Mais en 100 ans, le centre François Baclesse a connu bien plus d'une révolution. Nul doute qu'ensemble, le personnel saura tirer le meilleur de cette nouveauté, pour toujours mieux prendre en charge le patient, sans jamais perdre ces valeurs essentielles qui rendent l'épreuve moins douloureuse.
Quelles sont les prioritésdu centre Baclesse pour l'avenir ?
Pas question de trop regarder dans le rétroviseur. Le centre François Baclesse et son directeur envisagent avec sérénité et ambition le futur.

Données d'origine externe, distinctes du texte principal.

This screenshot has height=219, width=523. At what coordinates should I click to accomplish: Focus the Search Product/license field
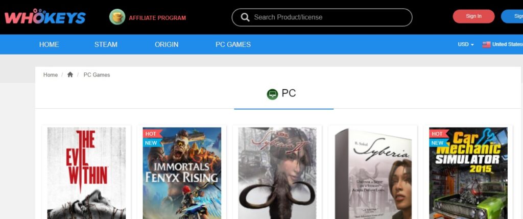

"Les 100 prochaines années seront 100 ans d'innovation", affirme le professeur Roman Rouzier, directeur général du centre Baclesse. Avec un défi, continuer "cette médecine pour chacun" qui doit être "de plus en plus efficace et de moins en moins toxique". Selon lui, les traitements prodigués devront être à l'avenir plus personnalisés. Pionnier dans son appréhension de l'intelligence artificielle (IA), le centre a pleinement enclenché le virage. Une demande de financement européen de 20 millions d'euros a été effectuée afin d'utiliser l'IA pour "donner l'information la plus juste possible au patient, avec les éléments du dossier, comme les images de l'IRM" et ainsi contextualiser la maladie. Ce projet se fait en collaboration avec Mistral, start-up spécialisée dans l'IA, et Dassault Systèmes, entreprise reconnue pour ses solutions de simulation et de modélisation. Enfin, un nouveau bâtiment sortira de terre dans les années à venir, pour y accueillir une pharmacie, un espace "après-cancer" pour les patients ou encore divers lieux pour la recherche.